[Some records]
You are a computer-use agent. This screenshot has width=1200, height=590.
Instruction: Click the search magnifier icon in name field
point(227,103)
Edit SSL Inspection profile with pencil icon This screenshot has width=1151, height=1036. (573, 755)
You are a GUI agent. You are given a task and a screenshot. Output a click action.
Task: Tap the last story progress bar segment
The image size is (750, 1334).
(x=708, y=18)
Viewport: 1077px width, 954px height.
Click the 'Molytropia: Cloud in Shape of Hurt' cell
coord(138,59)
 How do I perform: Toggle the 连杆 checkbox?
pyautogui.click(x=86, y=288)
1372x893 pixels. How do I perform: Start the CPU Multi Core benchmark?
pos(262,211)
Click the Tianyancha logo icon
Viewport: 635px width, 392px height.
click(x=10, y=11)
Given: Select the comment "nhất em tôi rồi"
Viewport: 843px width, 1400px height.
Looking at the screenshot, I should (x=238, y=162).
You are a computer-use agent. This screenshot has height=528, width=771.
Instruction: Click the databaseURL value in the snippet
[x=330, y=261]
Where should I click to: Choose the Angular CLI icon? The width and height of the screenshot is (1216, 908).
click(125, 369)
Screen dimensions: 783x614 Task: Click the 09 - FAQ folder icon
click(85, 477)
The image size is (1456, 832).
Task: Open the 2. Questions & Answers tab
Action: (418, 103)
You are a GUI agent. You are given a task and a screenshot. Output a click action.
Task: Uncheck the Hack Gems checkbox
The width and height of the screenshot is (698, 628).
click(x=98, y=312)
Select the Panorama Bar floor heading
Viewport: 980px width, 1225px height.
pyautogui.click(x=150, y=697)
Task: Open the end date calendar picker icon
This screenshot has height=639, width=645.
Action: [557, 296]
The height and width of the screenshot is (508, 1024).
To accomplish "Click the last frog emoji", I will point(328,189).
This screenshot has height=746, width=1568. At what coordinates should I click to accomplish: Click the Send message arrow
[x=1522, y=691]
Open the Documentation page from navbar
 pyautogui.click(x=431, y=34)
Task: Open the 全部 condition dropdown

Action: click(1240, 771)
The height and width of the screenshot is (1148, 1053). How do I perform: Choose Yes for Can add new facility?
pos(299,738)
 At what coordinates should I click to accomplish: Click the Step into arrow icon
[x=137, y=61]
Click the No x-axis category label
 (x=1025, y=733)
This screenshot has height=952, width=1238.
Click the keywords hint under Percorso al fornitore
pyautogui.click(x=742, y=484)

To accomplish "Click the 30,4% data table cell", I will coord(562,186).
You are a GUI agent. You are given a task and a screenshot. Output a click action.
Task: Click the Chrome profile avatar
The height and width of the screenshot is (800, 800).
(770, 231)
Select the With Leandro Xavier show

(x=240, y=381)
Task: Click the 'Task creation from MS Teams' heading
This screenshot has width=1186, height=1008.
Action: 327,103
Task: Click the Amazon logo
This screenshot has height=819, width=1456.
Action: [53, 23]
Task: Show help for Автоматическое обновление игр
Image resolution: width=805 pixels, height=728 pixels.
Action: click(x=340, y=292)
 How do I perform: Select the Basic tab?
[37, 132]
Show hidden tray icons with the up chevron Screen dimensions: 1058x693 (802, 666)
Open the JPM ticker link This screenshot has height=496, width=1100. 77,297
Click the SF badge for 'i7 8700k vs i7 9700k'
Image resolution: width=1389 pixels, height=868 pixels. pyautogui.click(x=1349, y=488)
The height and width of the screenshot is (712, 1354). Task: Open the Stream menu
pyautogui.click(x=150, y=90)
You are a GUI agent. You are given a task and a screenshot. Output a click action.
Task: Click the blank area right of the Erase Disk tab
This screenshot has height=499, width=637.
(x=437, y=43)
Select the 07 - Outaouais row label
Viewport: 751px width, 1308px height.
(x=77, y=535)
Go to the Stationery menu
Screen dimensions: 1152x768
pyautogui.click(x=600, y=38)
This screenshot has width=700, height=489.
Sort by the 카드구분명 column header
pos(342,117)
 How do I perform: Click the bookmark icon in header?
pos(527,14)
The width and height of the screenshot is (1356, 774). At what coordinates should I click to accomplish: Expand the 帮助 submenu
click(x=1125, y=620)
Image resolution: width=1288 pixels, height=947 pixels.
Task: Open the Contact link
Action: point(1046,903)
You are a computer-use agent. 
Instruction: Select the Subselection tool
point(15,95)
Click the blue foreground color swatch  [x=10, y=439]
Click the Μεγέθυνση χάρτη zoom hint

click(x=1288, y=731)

(Required task)
Convert all of the material above into a numbered list, one line per item, and leave out the blank lines.

(Solution to the exercise)
1. You are a computer-use agent. This screenshot has width=1200, height=590.
2. Instruction: Click the search magnifier icon in name field
3. point(227,103)
4. Edit SSL Inspection profile with pencil icon This screenshot has width=1151, height=1036. (573, 755)
5. You are a GUI agent. You are given a task and a screenshot. Output a click action.
6. Task: Tap the last story progress bar segment
7. The image size is (750, 1334).
8. (x=708, y=18)
9. Viewport: 1077px width, 954px height.
10. Click the 'Molytropia: Cloud in Shape of Hurt' cell
11. coord(138,59)
12.  How do I perform: Toggle the 连杆 checkbox?
13. pyautogui.click(x=86, y=288)
14. 1372x893 pixels. How do I perform: Start the CPU Multi Core benchmark?
15. pos(262,211)
16. Click the Tianyancha logo icon
17. Viewport: 635px width, 392px height.
18. click(x=10, y=11)
19. Given: Select the comment "nhất em tôi rồi"
20. Viewport: 843px width, 1400px height.
21. Looking at the screenshot, I should (x=238, y=162).
22. You are a computer-use agent. This screenshot has height=528, width=771.
23. Instruction: Click the databaseURL value in the snippet
24. [x=330, y=261]
25. Where should I click to: Choose the Angular CLI icon? The width and height of the screenshot is (1216, 908).
26. click(125, 369)
27. Screen dimensions: 783x614 Task: Click the 09 - FAQ folder icon
28. click(85, 477)
29. The image size is (1456, 832).
30. Task: Open the 2. Questions & Answers tab
31. Action: (418, 103)
32. You are a GUI agent. You are given a task and a screenshot. Output a click action.
33. Task: Uncheck the Hack Gems checkbox
34. The width and height of the screenshot is (698, 628).
35. click(x=98, y=312)
36. Select the Panorama Bar floor heading
37. Viewport: 980px width, 1225px height.
38. pyautogui.click(x=150, y=697)
39. Task: Open the end date calendar picker icon
40. This screenshot has height=639, width=645.
41. Action: [557, 296]
42. The height and width of the screenshot is (508, 1024).
43. To accomplish "Click the last frog emoji", I will point(328,189).
44. This screenshot has height=746, width=1568. At what coordinates should I click to accomplish: Click the Send message arrow
45. [x=1522, y=691]
46. Open the Documentation page from navbar
47.  pyautogui.click(x=431, y=34)
48. Task: Open the 全部 condition dropdown
49. Action: click(1240, 771)
50. The height and width of the screenshot is (1148, 1053). How do I perform: Choose Yes for Can add new facility?
51. pos(299,738)
52.  At what coordinates should I click to accomplish: Click the Step into arrow icon
53. [x=137, y=61]
54. Click the No x-axis category label
55.  (x=1025, y=733)
56. This screenshot has height=952, width=1238.
57. Click the keywords hint under Percorso al fornitore
58. pyautogui.click(x=742, y=484)
59. To accomplish "Click the 30,4% data table cell", I will coord(562,186).
60. You are a GUI agent. You are given a task and a screenshot. Output a click action.
61. Task: Click the Chrome profile avatar
62. The height and width of the screenshot is (800, 800).
63. (770, 231)
64. Select the With Leandro Xavier show
65. (x=240, y=381)
66. Task: Click the 'Task creation from MS Teams' heading
67. This screenshot has width=1186, height=1008.
68. Action: 327,103
69. Task: Click the Amazon logo
70. This screenshot has height=819, width=1456.
71. Action: [53, 23]
72. Task: Show help for Автоматическое обновление игр
73. Image resolution: width=805 pixels, height=728 pixels.
74. Action: click(x=340, y=292)
75.  How do I perform: Select the Basic tab?
76. [37, 132]
77. Show hidden tray icons with the up chevron Screen dimensions: 1058x693 (802, 666)
78. Open the JPM ticker link This screenshot has height=496, width=1100. 77,297
79. Click the SF badge for 'i7 8700k vs i7 9700k'
80. Image resolution: width=1389 pixels, height=868 pixels. pyautogui.click(x=1349, y=488)
81. The height and width of the screenshot is (712, 1354). Task: Open the Stream menu
82. pyautogui.click(x=150, y=90)
83. You are a GUI agent. You are given a task and a screenshot. Output a click action.
84. Task: Click the blank area right of the Erase Disk tab
85. This screenshot has height=499, width=637.
86. (x=437, y=43)
87. Select the 07 - Outaouais row label
88. Viewport: 751px width, 1308px height.
89. (x=77, y=535)
90. Go to the Stationery menu
91. Screen dimensions: 1152x768
92. pyautogui.click(x=600, y=38)
93. This screenshot has width=700, height=489.
94. Sort by the 카드구분명 column header
95. pos(342,117)
96.  How do I perform: Click the bookmark icon in header?
97. pos(527,14)
98. The width and height of the screenshot is (1356, 774). At what coordinates should I click to accomplish: Expand the 帮助 submenu
99. click(x=1125, y=620)
100. Image resolution: width=1288 pixels, height=947 pixels.
101. Task: Open the Contact link
102. Action: point(1046,903)
103. You are a computer-use agent. 
104. Instruction: Select the Subselection tool
105. point(15,95)
106. Click the blue foreground color swatch  [x=10, y=439]
107. Click the Μεγέθυνση χάρτη zoom hint
108. click(x=1288, y=731)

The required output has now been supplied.